Data shown Start Marker

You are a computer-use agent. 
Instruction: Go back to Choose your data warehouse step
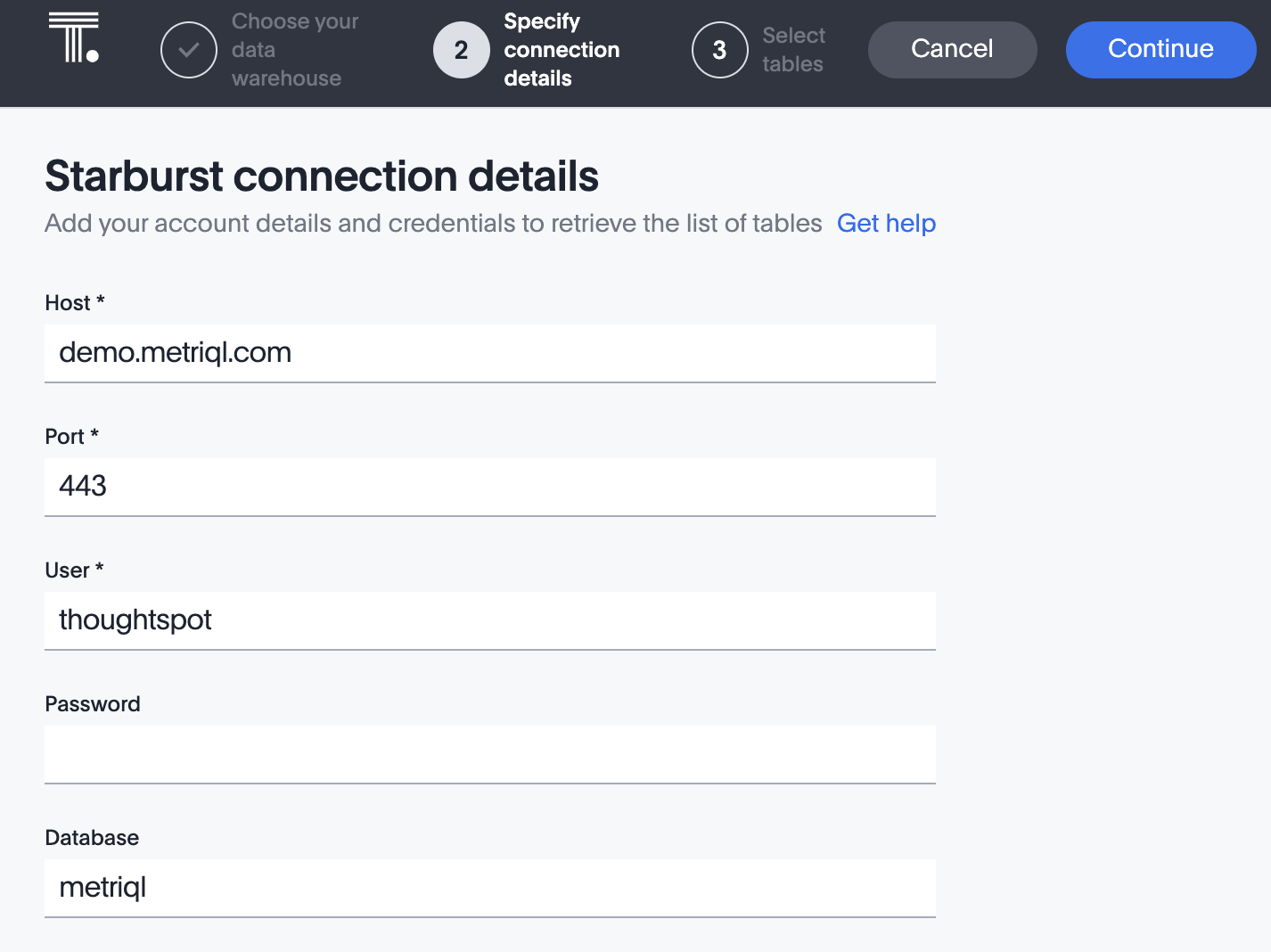click(x=294, y=50)
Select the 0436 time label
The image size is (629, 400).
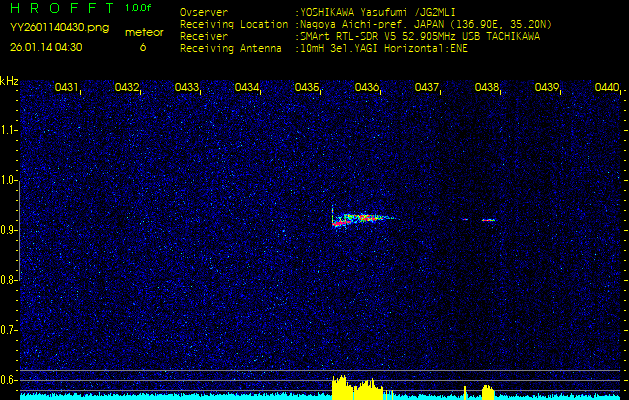click(367, 88)
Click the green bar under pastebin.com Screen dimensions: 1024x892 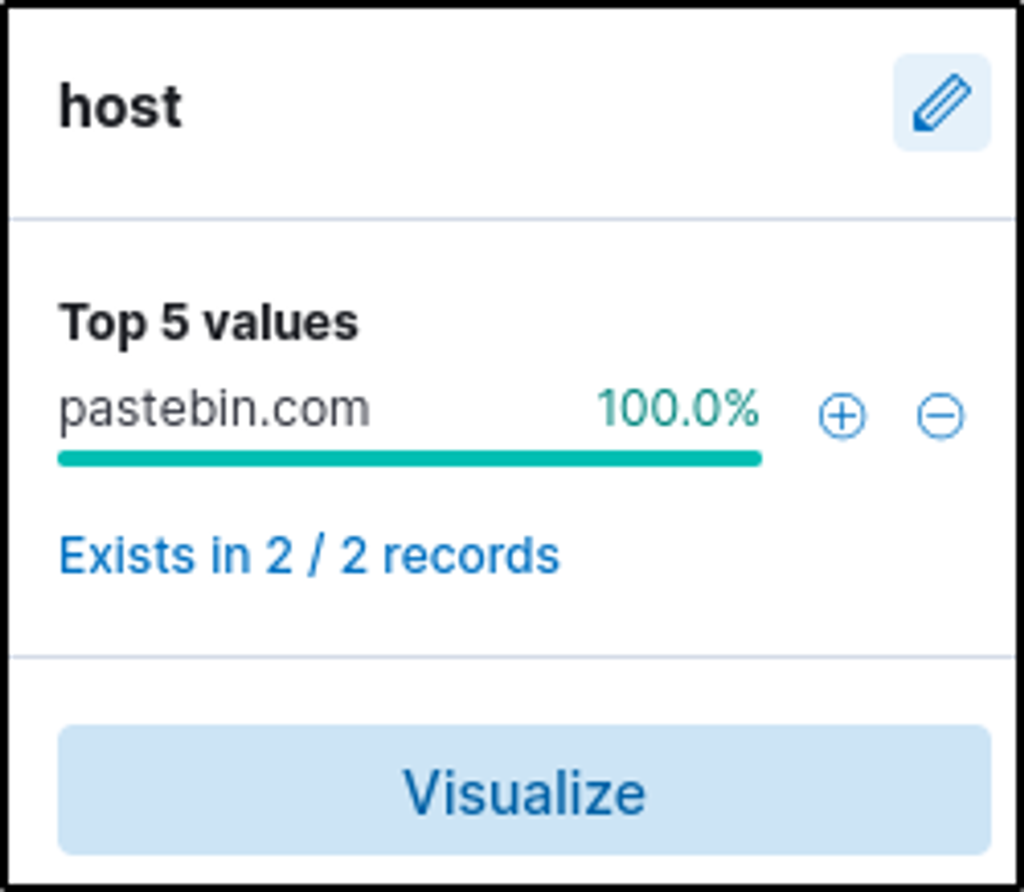tap(409, 459)
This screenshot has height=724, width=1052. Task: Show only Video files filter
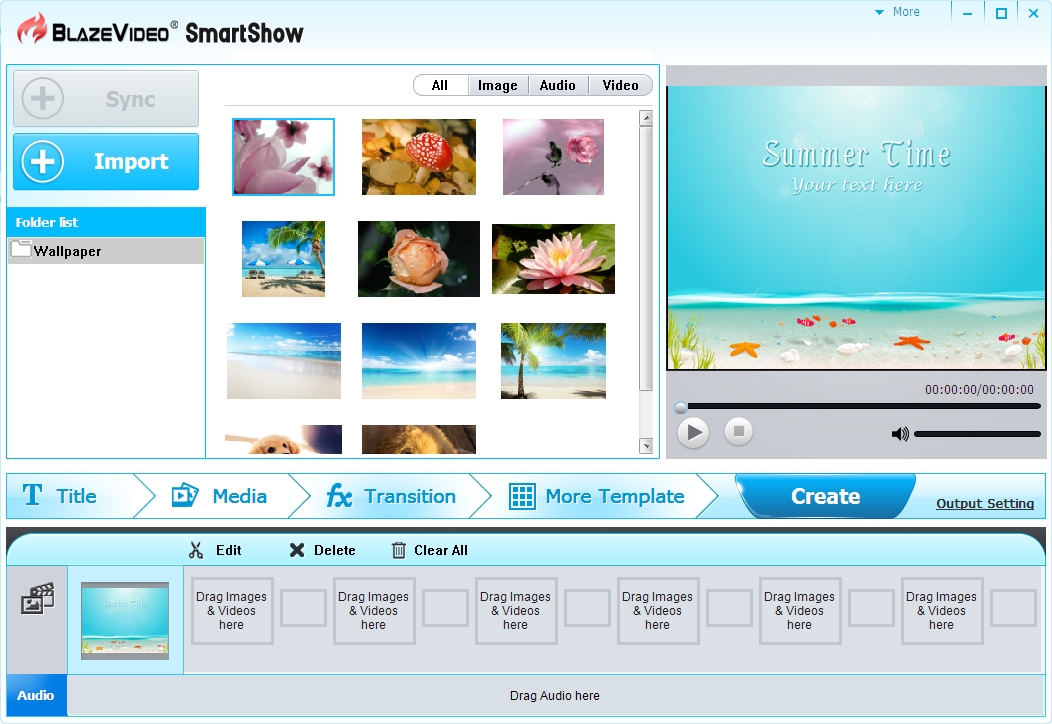tap(620, 86)
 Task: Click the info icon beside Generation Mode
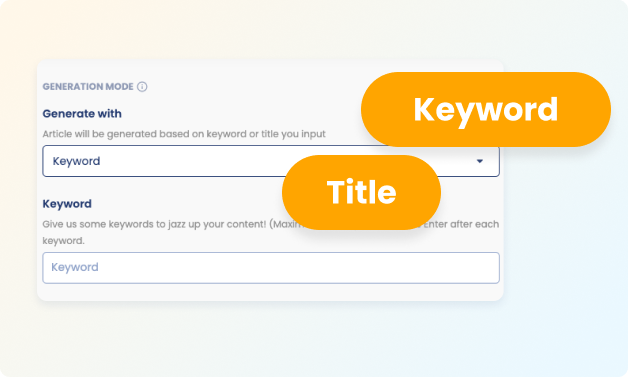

Data shown End Marker

# Try it
Leave out the pictures, and extract exactly the lines from the one with "This screenshot has" through the end of the records, both ends included.

# Expected output
This screenshot has height=724, width=1052. Task: Show only Video files filter
tap(620, 86)
 Task: Click the info icon beside Generation Mode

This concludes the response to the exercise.